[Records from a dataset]
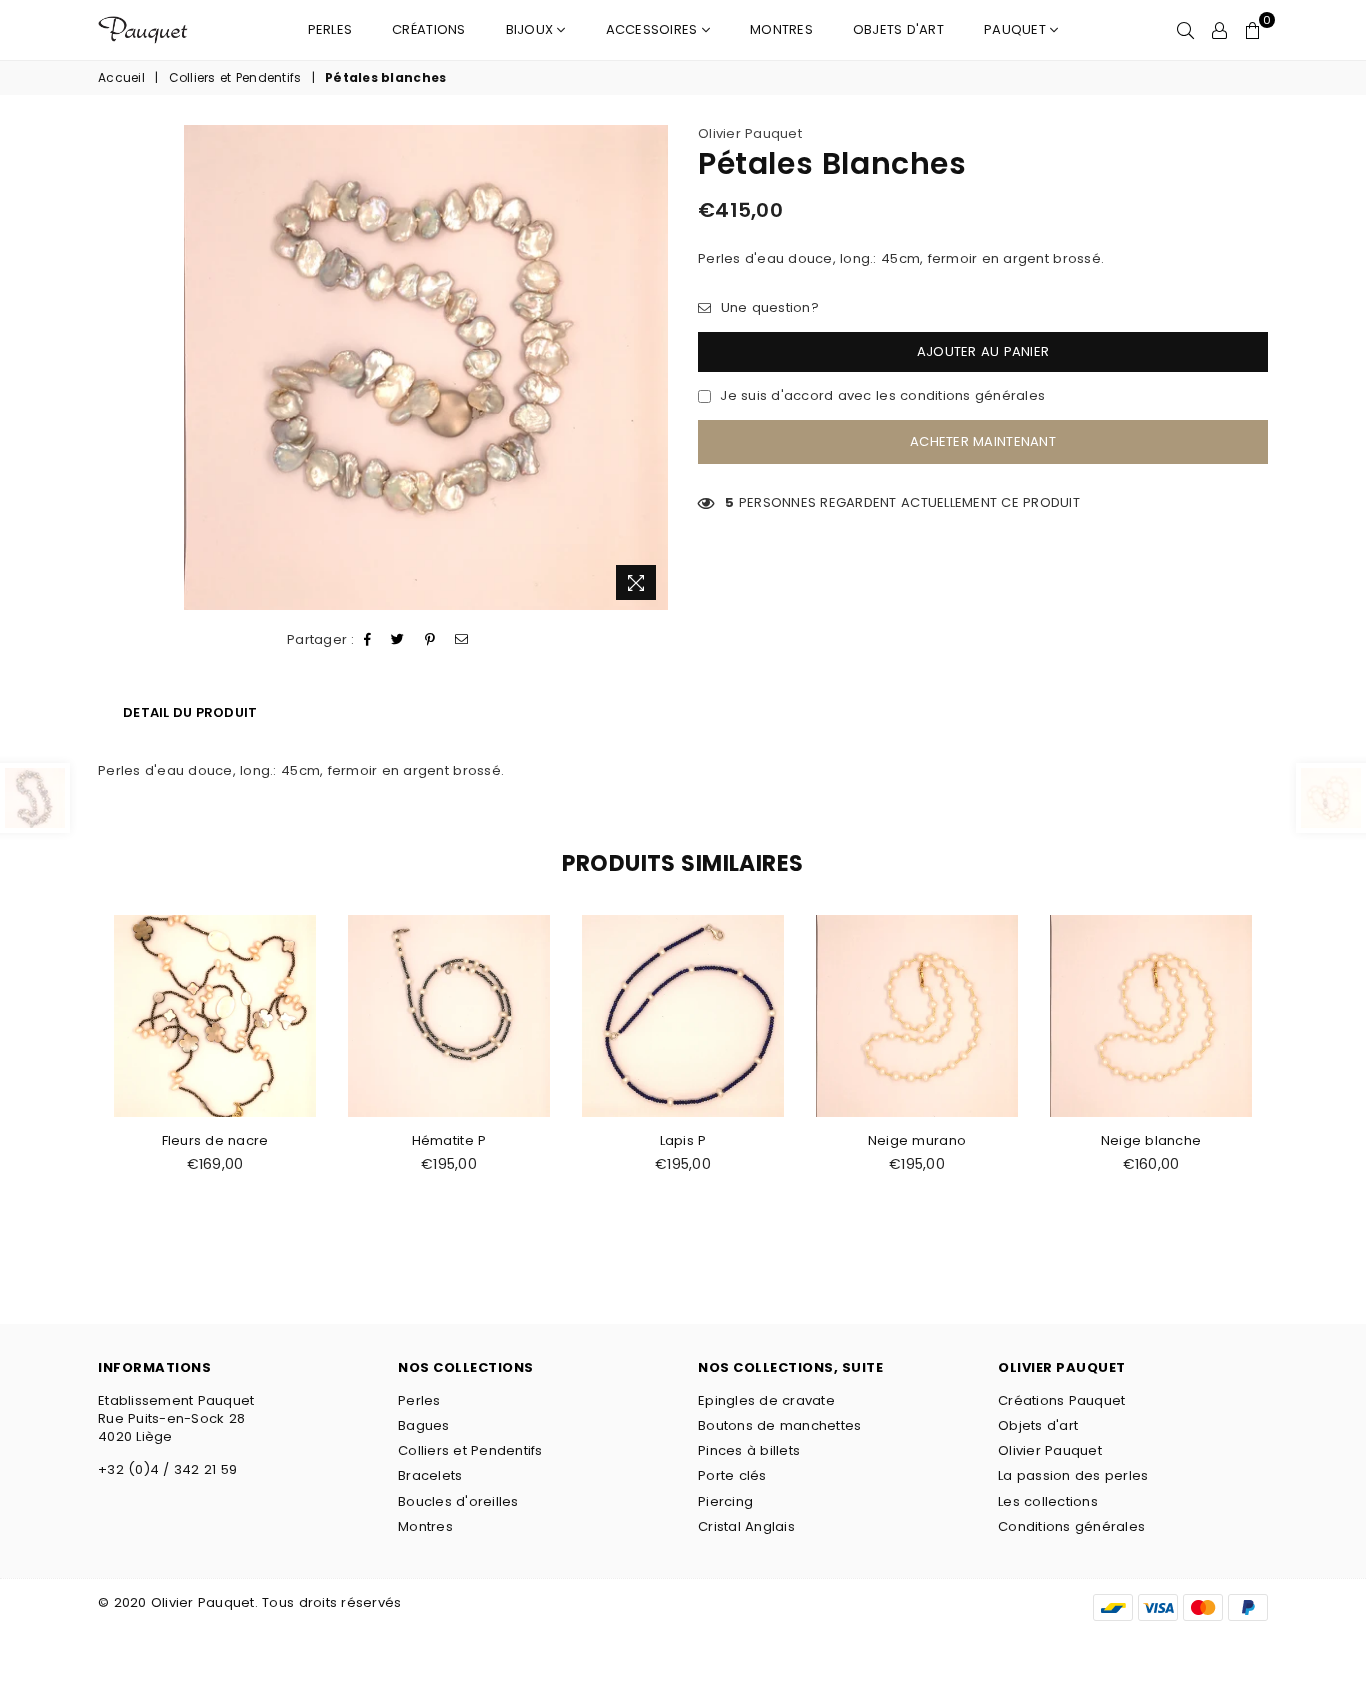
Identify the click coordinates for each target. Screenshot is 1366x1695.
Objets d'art (898, 29)
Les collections (1048, 1501)
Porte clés (732, 1475)
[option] (426, 367)
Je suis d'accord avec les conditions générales (882, 396)
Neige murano (917, 1140)
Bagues (424, 1425)
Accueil (121, 78)
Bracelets (430, 1475)
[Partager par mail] (462, 640)
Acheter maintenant (983, 441)
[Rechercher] (1185, 30)
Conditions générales (1071, 1526)
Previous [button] (75, 1083)
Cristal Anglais (746, 1526)
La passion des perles (1073, 1475)
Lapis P (683, 1140)
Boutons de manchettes (779, 1425)
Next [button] (1290, 1083)
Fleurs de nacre (215, 1140)
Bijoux (532, 29)
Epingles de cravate (766, 1400)
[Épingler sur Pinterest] (430, 640)
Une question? (767, 308)
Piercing (725, 1501)
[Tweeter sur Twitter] (398, 640)
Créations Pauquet (1061, 1400)
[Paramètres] (1219, 30)
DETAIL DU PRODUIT (190, 712)
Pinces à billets (749, 1450)
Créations (428, 29)
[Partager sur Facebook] (368, 640)
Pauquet (1017, 29)
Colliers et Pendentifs (235, 78)
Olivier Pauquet (750, 133)
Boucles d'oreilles (458, 1501)
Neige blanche (1151, 1140)
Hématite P (449, 1140)
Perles (330, 29)
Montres (781, 29)
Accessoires (654, 29)
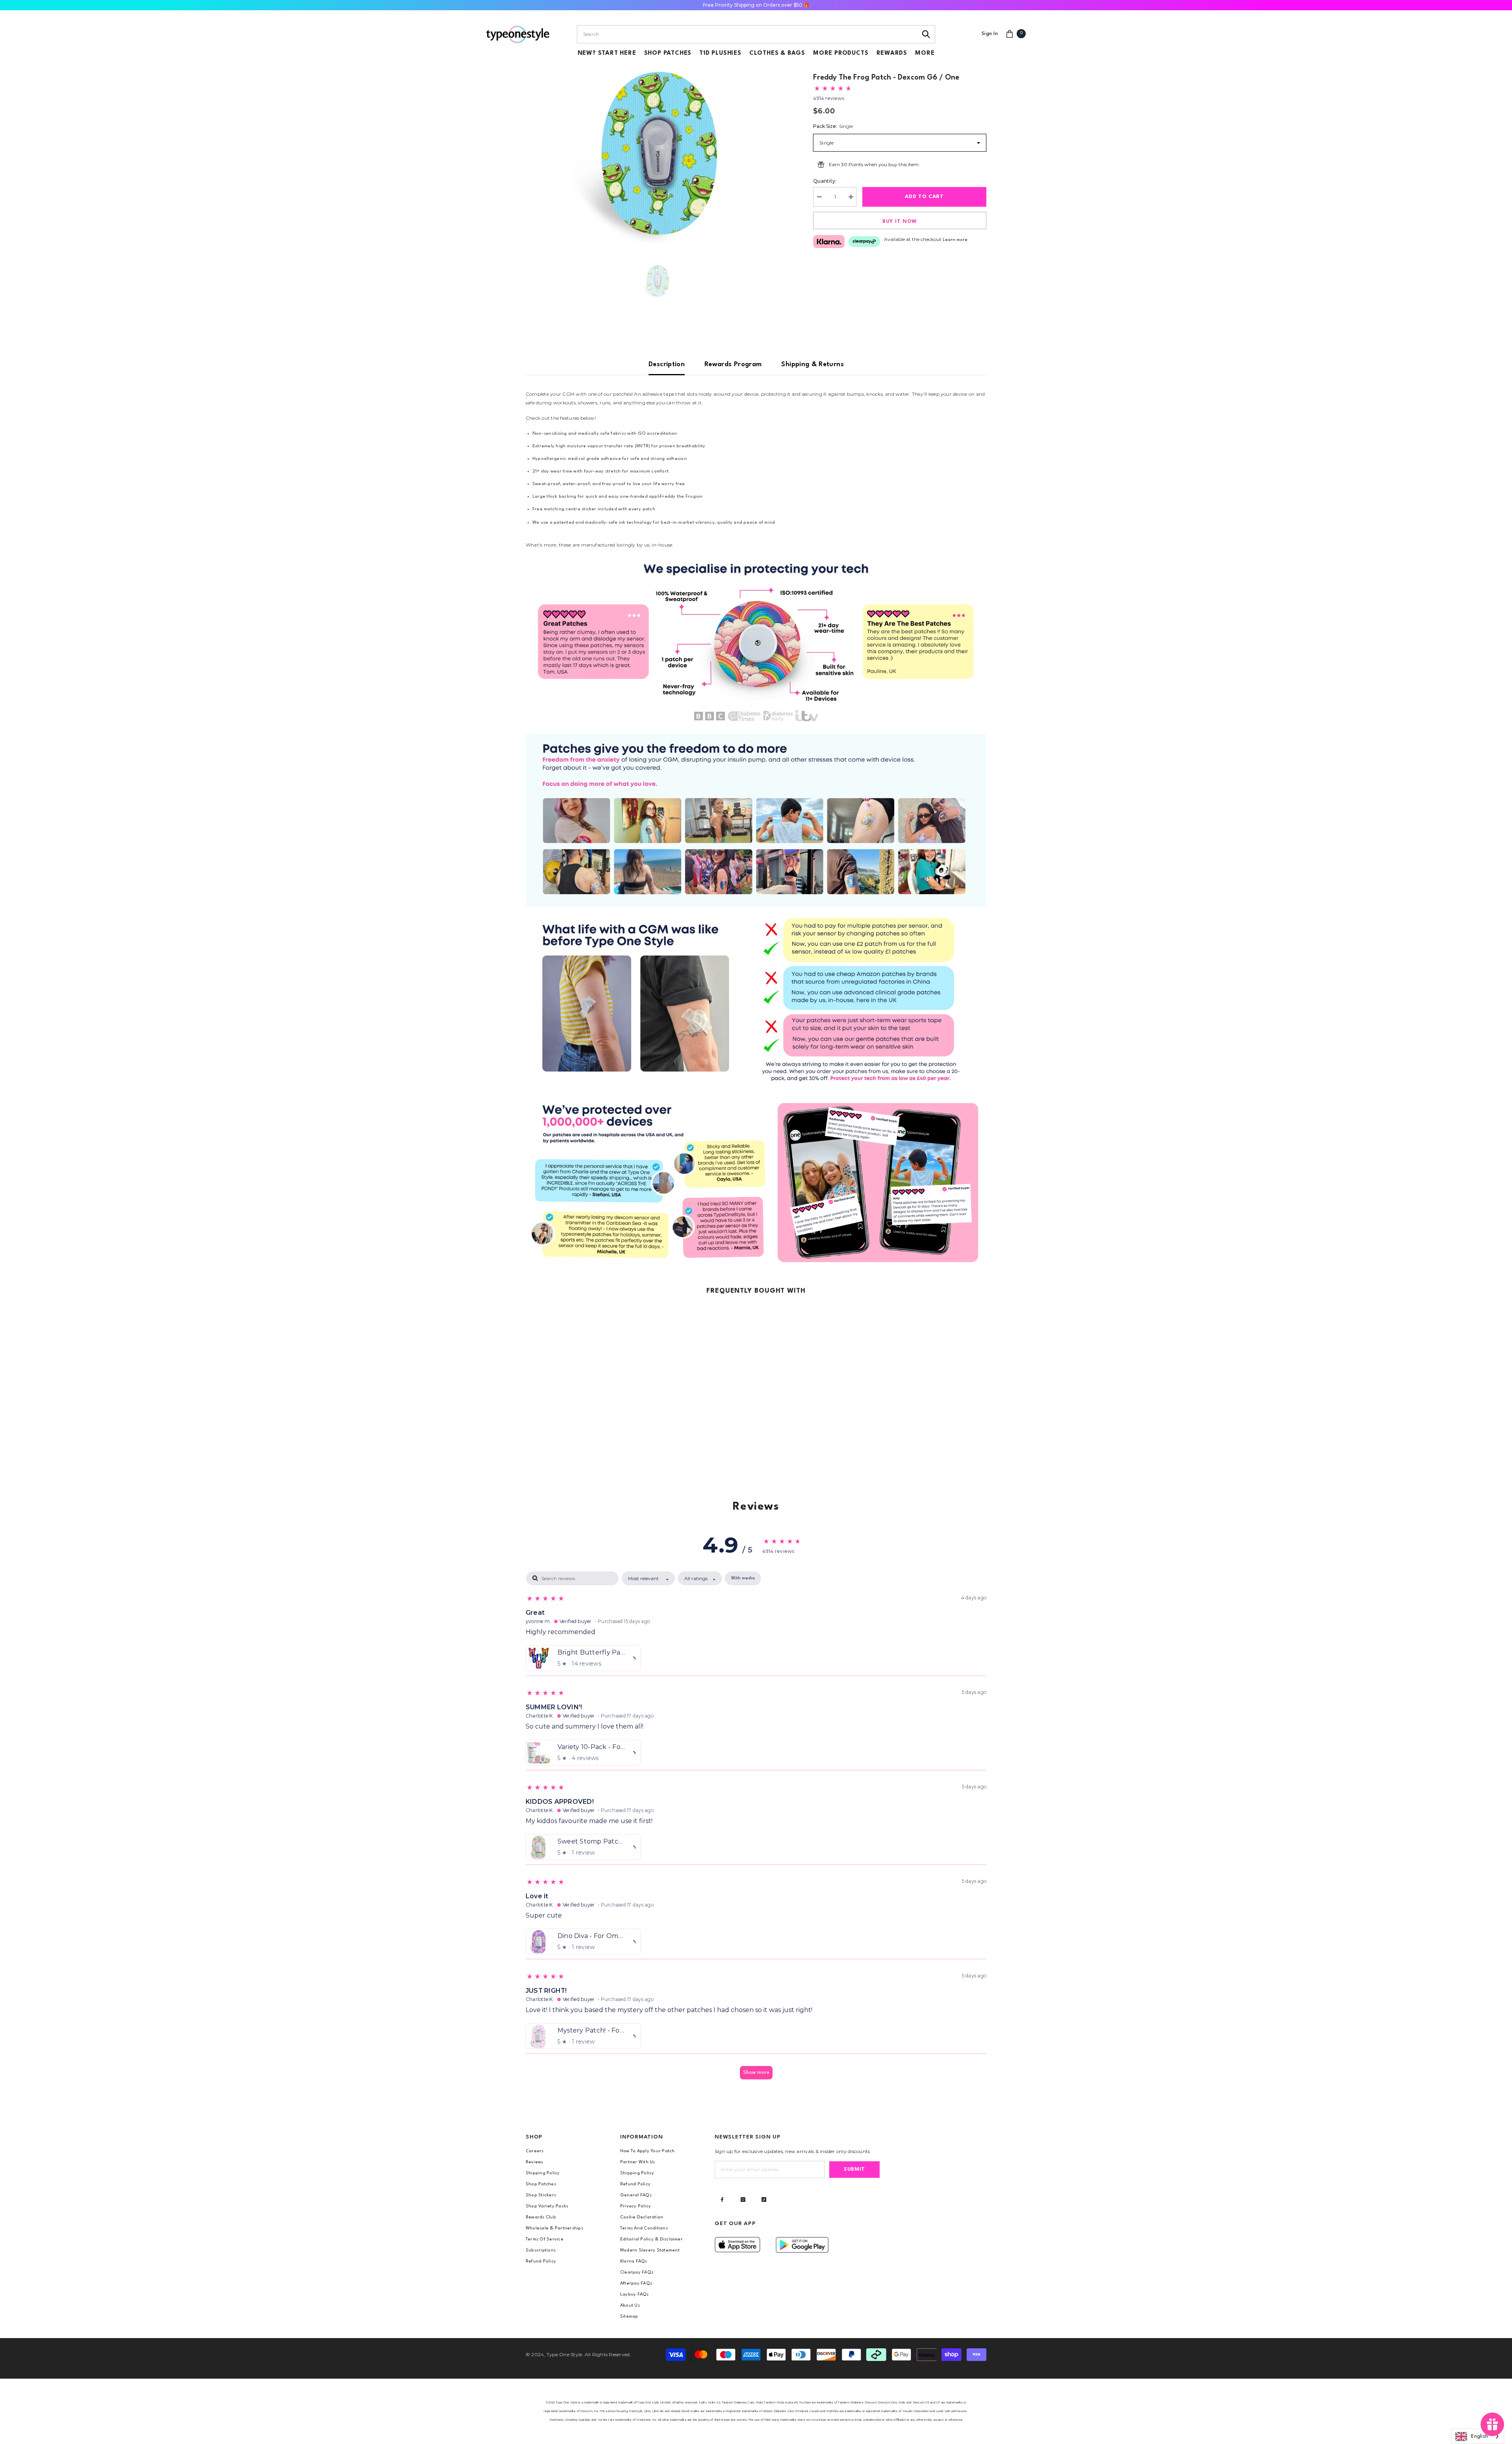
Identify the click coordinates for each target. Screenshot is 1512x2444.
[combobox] (747, 34)
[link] (756, 641)
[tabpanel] (756, 1829)
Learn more (955, 240)
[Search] (926, 34)
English (1479, 2436)
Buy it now (899, 221)
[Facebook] (722, 2199)
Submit (854, 2169)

=== Task brief ===
From the line containing "Accueil (121, 78)" to the last line of the records, inclusive, output the lines exactly as written and nothing else; leave out the pictures.

=== Expected answer ===
Accueil (121, 78)
Bracelets (430, 1475)
[Partager par mail] (462, 640)
Acheter maintenant (983, 441)
[Rechercher] (1185, 30)
Conditions générales (1071, 1526)
Previous [button] (75, 1083)
Cristal Anglais (746, 1526)
La passion des perles (1073, 1475)
Lapis P (683, 1140)
Boutons de manchettes (779, 1425)
Next [button] (1290, 1083)
Fleurs de nacre (215, 1140)
Bijoux (532, 29)
Epingles de cravate (766, 1400)
[Épingler sur Pinterest] (430, 640)
Une question? (767, 308)
Piercing (725, 1501)
[Tweeter sur Twitter] (398, 640)
Créations Pauquet (1061, 1400)
[Paramètres] (1219, 30)
DETAIL DU PRODUIT (190, 712)
Pinces à billets (749, 1450)
Créations (428, 29)
[Partager sur Facebook] (368, 640)
Pauquet (1017, 29)
Colliers et Pendentifs (235, 78)
Olivier Pauquet (750, 133)
Boucles d'oreilles (458, 1501)
Neige blanche (1151, 1140)
Hématite P (449, 1140)
Perles (330, 29)
Montres (781, 29)
Accessoires (654, 29)
Identify the click coordinates for each target. Screenshot is 1512x2444.
[combobox] (747, 34)
[link] (756, 641)
[tabpanel] (756, 1829)
Learn more (955, 240)
[Search] (926, 34)
English (1479, 2436)
Buy it now (899, 221)
[Facebook] (722, 2199)
Submit (854, 2169)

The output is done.